In the past few days, after the Union Home Minister made a comment about Hindi becoming a language that can reinforce the unity in this country, the debate on ‘one nation one language’ has gathered some strength again. Contributions to this debate have been arriving from all parts of the country, with opposition parties claiming that this is a tool being used by the ruling party to suppress the non-Hindi identity of different regions of this country. The Union Home Minister has however issued a clarification on this saying that his statement has been purposely twisted to suit opposition’s recipe of deception.
Without getting into the politics of this debate, let’s look into the realities of language as a unifier in a diverse country like India. Firstly, looking at the diversity that India hosts, it is impossible to impose one language on the whole population of this country. The Home Minister is well aware of the fact that in this country, where language changes in every few kilometers, no political power can possibly impose the language of their choice on the people. So surely, imposition of single language was not the intention behind his statement, made on the occasion of Hindi Diwas. Also, at this crucial stage, with so much happening in the country and around the world, national integration is at the top of government’s priority list. The government cannot afford another issue on its plate, something like the 1965 anti-Hindi agitations can prove disastrous.
An objective view on this subject of language would tell us that the government’s stance is promotional, not intrusive as is being widely circulated in the non-Hindi speaking states. This promotional stance of the government becomes clearer when one looks back at the events which unfolded earlier this year when the draft of the National Education Policy was issued. The Three-Language Formula suggested by the draft was given a different tone by the opposition parties, forcing the government to issue a clarification about the same. The government, in the official clarification, cleared that it is for equal treatment and promotion of all languages and that there will be no imposition of any language in any institution nor will there be any discrimination towards any language in this country. This in itself is proof enough that the government is very liberal and flexible in its stance on this subject.

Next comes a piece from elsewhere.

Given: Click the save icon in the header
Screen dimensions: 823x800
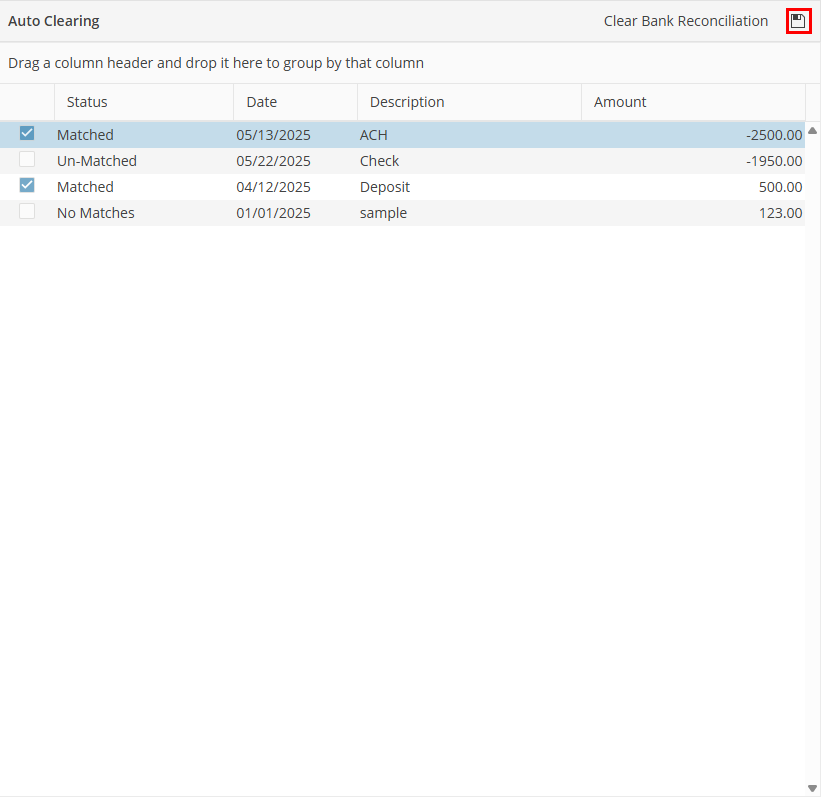Looking at the screenshot, I should [x=797, y=21].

Coming to the subject of promotion of Hindi and other Indian languages, one can’t help but think of the lack of linguistic infrastructure available in the country to implement such a policy. The issue, from a constructive angle, is an important one as it holds an ocean of opportunities in itself. Knowing more than two languages betters the employability of individuals. Having said that, rigidity of any kind, towards learning any language serves no purpose as it keeps one devoid of an important tool in the arsenal. At the end of the day, when learning English, a foreign language altogether, hasn’t been a problem, why is there such resistance towards Hindi? This clearly reveals that the issue was taken up by the political class to turn it into a sentimental subject from which infinite political mileage can be drawn.
Language is a link which connects people, improves one’s skills of negotiation and management. Greater exchange of languages and cultures within a vast and diverse country like India is warranted as it helps create bridges and enhances national integration. Government’s move in favor of promotion of Indian languages is a welcome one, but the moot point remains – do we have a structure which provides good enough facilities to cater to the learning requirements of such a large population? India needs facilities which can provide professional training to teachers of different Indian languages and the trickle-down effect of the same would be an easy answer to the problem of promotion. This can then provide a platform for learning, where learners, according to the level of competency they require, can learn the language of their choice.
The issue of language has been a big hindrance in the path of constructive discussions on other issues in education system of this country. It is high time we settle this debate once and for all, to move on to bigger issues in the education policy that concern us. ‘One nation One language’ was never intended, nor was it the answer to the problem. The political representatives need to understand that stubbornness will serve no purpose. The people, on the other hand, should understand that ‘learning is growing’.